Labelling dataset for extractive text summarization

Hi,

I would like to label a dataset for extractive summarization, where the annotation jsonl file would look like this:

{"document": ["line 1", "summary line 2", "line 3"], "meta": {...}}
{"document": ["summary x 1", "x 2", "x 3", "summary x 4"], "meta": {...}}

I am imagining an interface with checkboxes beside each sentence, and ticking the checkbox would indicate its a positive label whereas unchecked indicates negative.
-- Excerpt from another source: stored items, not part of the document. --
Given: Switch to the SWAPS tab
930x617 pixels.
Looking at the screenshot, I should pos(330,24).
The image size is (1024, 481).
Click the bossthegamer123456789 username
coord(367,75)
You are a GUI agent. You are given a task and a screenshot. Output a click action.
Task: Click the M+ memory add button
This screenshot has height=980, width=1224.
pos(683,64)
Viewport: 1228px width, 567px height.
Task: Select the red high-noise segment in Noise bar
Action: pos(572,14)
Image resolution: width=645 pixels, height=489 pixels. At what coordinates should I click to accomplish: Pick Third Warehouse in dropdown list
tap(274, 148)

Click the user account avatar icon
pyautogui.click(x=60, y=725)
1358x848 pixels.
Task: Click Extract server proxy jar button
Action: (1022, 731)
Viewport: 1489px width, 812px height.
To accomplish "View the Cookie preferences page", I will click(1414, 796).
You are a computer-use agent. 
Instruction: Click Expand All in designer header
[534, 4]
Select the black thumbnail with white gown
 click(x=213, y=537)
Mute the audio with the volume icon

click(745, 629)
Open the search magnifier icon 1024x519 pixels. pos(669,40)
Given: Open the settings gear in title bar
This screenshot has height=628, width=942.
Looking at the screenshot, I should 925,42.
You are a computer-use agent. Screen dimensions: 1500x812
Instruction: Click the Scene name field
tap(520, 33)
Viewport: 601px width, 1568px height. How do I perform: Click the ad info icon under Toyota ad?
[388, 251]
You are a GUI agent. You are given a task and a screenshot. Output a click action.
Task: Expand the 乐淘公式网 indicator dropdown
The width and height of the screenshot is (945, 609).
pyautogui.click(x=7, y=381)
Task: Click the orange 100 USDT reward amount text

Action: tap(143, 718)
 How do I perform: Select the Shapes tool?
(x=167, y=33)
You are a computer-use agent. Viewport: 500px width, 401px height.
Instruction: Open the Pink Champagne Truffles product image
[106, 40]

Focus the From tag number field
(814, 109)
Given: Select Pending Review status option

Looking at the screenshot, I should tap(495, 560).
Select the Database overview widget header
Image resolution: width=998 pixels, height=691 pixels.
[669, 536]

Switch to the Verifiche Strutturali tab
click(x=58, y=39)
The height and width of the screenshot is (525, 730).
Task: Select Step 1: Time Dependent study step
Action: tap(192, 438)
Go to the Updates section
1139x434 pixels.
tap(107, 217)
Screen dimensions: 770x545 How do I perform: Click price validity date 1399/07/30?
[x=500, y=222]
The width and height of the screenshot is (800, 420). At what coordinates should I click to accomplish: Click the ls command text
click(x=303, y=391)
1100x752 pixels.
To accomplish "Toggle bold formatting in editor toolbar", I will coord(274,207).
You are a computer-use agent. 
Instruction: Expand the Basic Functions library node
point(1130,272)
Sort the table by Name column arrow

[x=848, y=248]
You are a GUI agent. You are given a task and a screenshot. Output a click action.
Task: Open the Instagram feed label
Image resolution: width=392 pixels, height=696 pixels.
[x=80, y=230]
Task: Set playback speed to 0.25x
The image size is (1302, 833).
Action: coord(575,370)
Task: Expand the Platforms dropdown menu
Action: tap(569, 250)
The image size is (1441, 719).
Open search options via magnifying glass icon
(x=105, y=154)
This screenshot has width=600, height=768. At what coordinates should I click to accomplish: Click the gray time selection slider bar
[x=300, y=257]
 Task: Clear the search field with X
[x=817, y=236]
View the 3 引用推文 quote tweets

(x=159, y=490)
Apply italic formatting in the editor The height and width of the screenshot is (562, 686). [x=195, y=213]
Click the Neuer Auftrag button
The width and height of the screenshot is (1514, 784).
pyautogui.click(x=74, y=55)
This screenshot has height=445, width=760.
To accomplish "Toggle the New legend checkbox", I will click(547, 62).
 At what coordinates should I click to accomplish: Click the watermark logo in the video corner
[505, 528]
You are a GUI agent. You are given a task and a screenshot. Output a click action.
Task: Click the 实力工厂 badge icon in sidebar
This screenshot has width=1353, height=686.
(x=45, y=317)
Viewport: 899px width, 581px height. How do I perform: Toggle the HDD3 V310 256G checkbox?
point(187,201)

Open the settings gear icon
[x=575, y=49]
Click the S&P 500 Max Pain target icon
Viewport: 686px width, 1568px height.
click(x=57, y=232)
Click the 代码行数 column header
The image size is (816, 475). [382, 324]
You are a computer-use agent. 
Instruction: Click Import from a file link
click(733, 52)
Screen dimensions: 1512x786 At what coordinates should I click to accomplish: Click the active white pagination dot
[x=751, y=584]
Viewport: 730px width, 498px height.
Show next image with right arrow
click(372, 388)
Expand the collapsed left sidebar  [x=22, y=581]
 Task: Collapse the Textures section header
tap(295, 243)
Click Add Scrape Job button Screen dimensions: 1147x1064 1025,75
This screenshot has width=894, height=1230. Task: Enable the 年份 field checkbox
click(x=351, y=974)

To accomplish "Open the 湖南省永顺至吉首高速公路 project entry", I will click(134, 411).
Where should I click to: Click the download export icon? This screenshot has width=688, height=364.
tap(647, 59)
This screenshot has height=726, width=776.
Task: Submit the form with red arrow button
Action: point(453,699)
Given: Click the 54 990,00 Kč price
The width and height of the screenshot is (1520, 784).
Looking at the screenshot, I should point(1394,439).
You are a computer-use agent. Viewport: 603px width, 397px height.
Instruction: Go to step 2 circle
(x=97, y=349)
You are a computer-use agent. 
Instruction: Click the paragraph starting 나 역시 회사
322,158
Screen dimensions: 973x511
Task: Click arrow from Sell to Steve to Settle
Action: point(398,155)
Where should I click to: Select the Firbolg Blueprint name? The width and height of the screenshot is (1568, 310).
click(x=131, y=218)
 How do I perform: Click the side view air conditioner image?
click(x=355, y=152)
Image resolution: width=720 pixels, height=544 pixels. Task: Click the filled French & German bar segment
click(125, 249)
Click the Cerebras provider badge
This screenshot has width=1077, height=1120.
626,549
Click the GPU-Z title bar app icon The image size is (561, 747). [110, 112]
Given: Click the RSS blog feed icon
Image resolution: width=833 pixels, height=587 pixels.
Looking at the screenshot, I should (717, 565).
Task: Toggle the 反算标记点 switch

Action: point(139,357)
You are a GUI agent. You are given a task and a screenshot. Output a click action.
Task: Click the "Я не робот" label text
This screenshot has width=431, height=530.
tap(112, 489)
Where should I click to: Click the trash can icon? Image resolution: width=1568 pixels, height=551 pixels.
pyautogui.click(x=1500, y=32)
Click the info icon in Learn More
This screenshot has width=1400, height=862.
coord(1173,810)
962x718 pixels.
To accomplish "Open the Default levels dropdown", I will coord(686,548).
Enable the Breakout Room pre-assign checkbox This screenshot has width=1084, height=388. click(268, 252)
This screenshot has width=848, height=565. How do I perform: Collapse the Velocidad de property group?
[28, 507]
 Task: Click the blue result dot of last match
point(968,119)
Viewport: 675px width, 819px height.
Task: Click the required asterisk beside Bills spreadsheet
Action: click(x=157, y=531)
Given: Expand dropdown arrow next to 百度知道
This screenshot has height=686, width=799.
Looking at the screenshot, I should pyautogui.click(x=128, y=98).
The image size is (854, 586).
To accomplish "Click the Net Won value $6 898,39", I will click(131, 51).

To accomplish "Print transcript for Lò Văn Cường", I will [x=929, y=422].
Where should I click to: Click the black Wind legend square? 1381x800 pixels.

Ultimately, I would like the annotated output to look like this:

{"document": ["line 1", "summary line 2", "line 3"], "labels": [0, 1, 0] "meta": {...}}
{"document": ["summary x 1", "x 2", "x 3", "summary x 4"], "labels": [1, 0, 0, 1] "meta": {...}}

Q1) What would be the easiest way to do this in Prodigy (v1.10.4)?

Q2) Would it be possible to do active learning and have an underlying model make predictions for each sentence to speed up labelling?

Q3) Would it be possible to do uncertainty sampling to pick out good samples for labelling?

Thank you! :slight_smile:

I was actually able to figure out Q1, but still unsure about Q2 and Q3.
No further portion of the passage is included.